4.4. Functional Annotation and Classification

The assembled unigenes were searched against public databases, including the NCBI Non-Redundant Protein Sequences (NR) database, NCBI Nucleotide Sequences (NT) database, Protein Family (PFAM) database, Eukaryotic Ortholog Groups (KOG) database, Swiss-Prot protein database, Kyoto Encyclopedia of Genes and Genomes (KEGG) database, and Gene Ontology (GO) database. Gene Ontology (GO) enrichment analysis was performed on the differentially expressed genes (DEGs) using the GOseq R package [37].

4.5. Differentially Expressed Genes Analysis

The differentially expressed genes (DEGs) between green ovaries and purple ovaries were identified with the R package DESeq [38]. |log2 (foldchange)| > 1 and q-value < 0.01 were set as the thresholds for significantly different gene expression between the two samples. The heat maps showing expression profiles were generated based on the log10 (FPKM + 1) values using HemI (Heat map illustrator) with the default values [39].

4.6. Phylogenetic Analysis

A phylogenetic tree of selected R2R3-MYB transcription factors was constructed using MEGA 5 software by the neighbor-joining method with bootstrap analysis of 1000 replicates [40].

4.7. Quantitative Real-Time PCR Analyses

A total of 11 unigenes related to anthocyanin biosynthesis were chosen for quantitative real-time PCR (qPCR) analyses. qPCR analyses were performed using SYBR® Premix Ex Taq™ II (Tli RNaseH Plus) (Takara, Dalian, China) and a Bio-Rad iQ5 Gradient Real Time PCR system with the following reaction conditions: one cycle of 95 °C for 30 s, followed by 40 cycles of 95 °C for 5 s and 60 °C for 30 s. The lily Actin gene was used as an internal control to normalize the expression data.
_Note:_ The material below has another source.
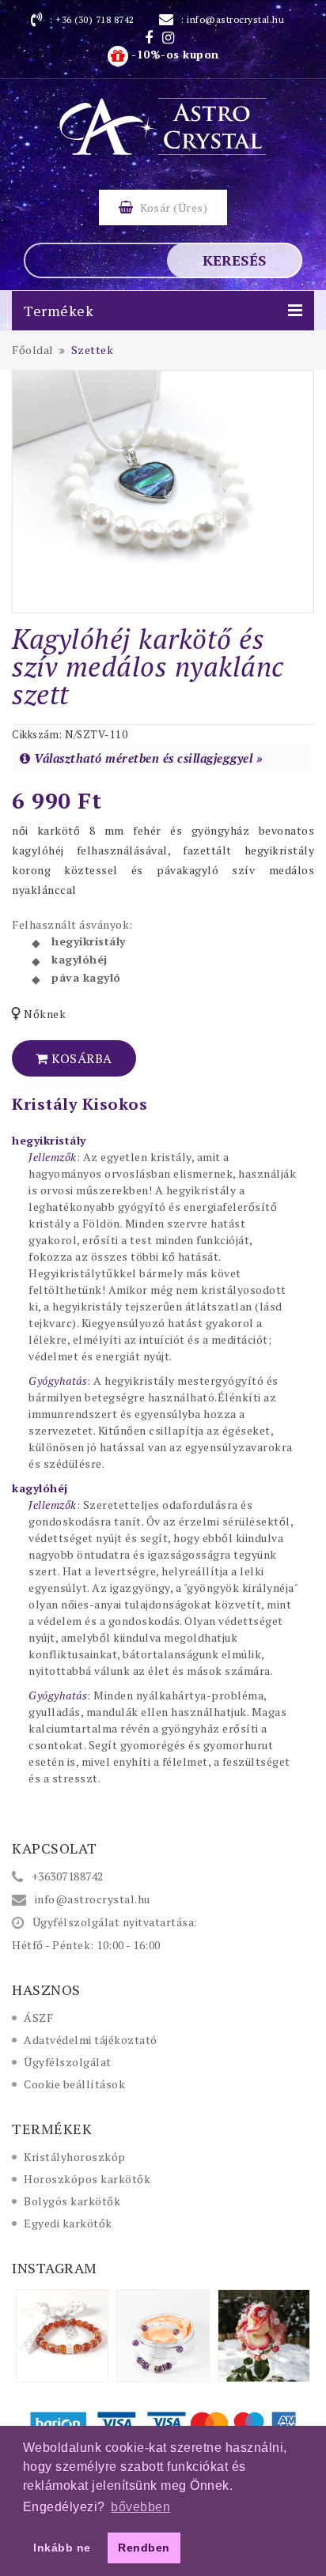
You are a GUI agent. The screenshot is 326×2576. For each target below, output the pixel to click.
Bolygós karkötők (72, 2200)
Relative gene expression levels were calculated using the 2−ΔΔ Method [41]. All primers used are listed in Table S3. Experiments were performed with three biological replicates and three technical replicates.
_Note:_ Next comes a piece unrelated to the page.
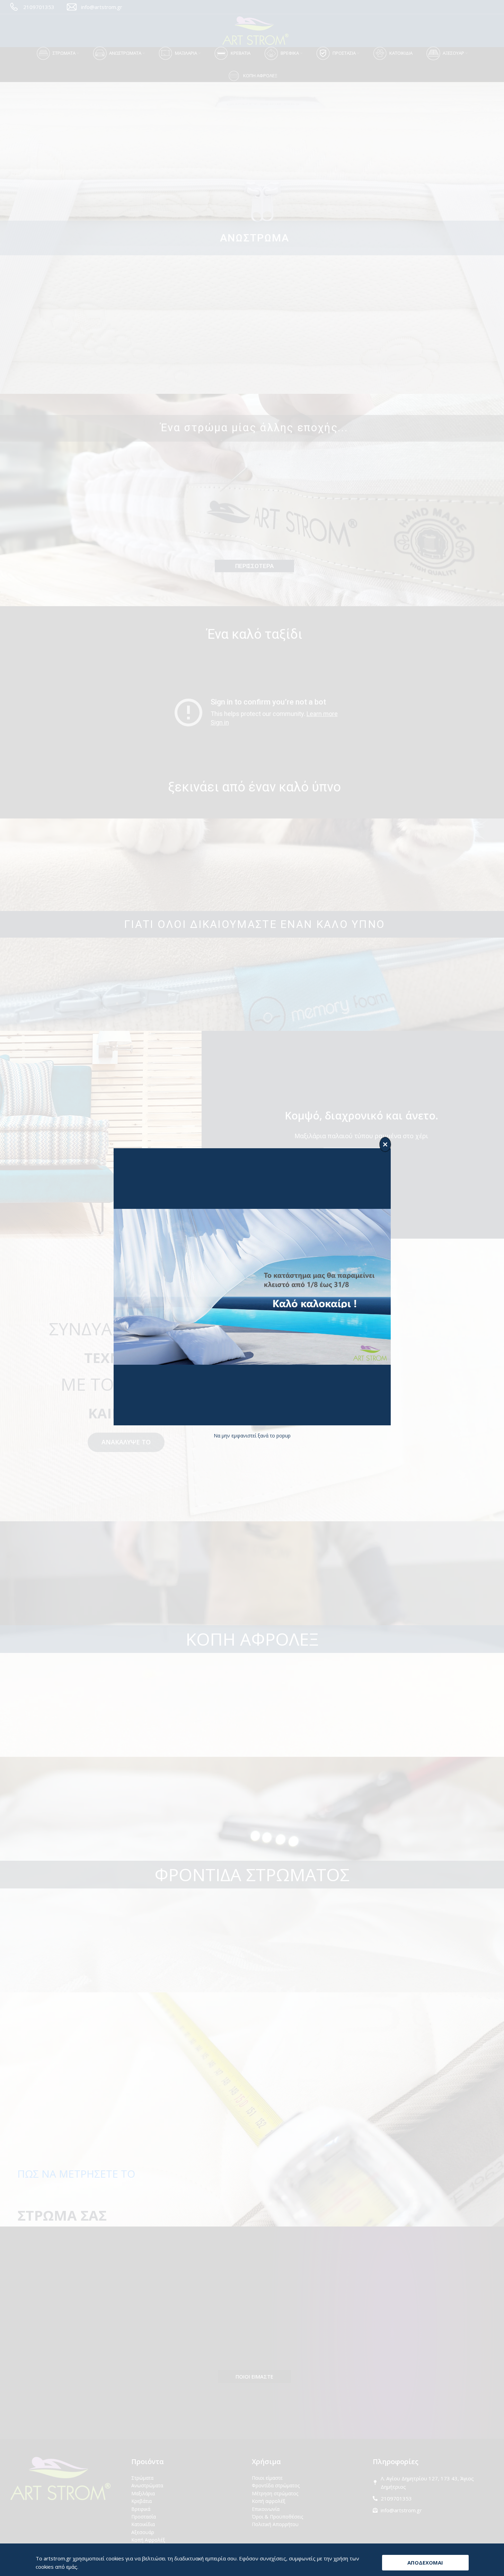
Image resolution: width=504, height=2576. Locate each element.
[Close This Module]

4.8. Effect of Shading Treatment on Pigment Accumulation and Gene Expression

To investigate the effect of shading treatment on pigment accumulation and gene transcription, 2.50 cm Asiatic lily “Tiny Padhye” flower buds were covered with silver paper. When ovary development reached stage 2, the paper was removed from the buds, and pigments and RNA were immediately extracted from the ovary wall. Plants exposed to light were used as the control group. Pigment measurement, RNA isolation, and qPCR were performed as described above.
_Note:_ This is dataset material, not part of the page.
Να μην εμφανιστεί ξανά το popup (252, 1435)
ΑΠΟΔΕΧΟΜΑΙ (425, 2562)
4.9. Identification SSRs in ESTs and Primer Design

MISA (MIcroSAtellite; http://pgrc.ipk-gatersleben.de/misa) was used for microsatellite mining, and the minimum number of repeats used for selecting the SSRs was ten repeats for mononucleotide motifs and five repeats for dinucleotide, trinucleotide, tetranucleotide, pentanucleotide, and hexanucleotide motifs. Primer pairs for SSRs were designed using Primer 3.0 software (Premier Biosoft International, Palo Alto, CA, USA), with the following criteria: primer length ranging from 17 to 23 bp, melting temperature of 40–60 °C, GC content of 40%–60%, and PCR product size from 150 to 300 bp, and other parameter values as default.

5. Conclusions

In the present study, the transcriptomes of green ovaries (S1) and purple ovaries (S2) of the purple-ovaried cultivar “Tiny Padhye” were surveyed using the RNA-seq technology. Using this approach, ten putative anthocyanin structural genes and one R2R3-MYB TF were selected as the candidate genes most likely involved in determining the distribution of anthocyanins in Asiatic hybrid ovaries, and the expression level of these genes in green ovaries (S1) was much higher than purple ovaries (S2). In addition, shading treatment significantly decreased pigment accumulation by suppressing the expression of several unigenes related to anthocyanin biosynthesis in the ovaries of Asiatic “Tiny Padhye”. The transcriptome data from this study will facilitate our understanding of the molecular mechanisms of anthocyanin biosynthesis in the ovaries of Asiatic hybrid lilies.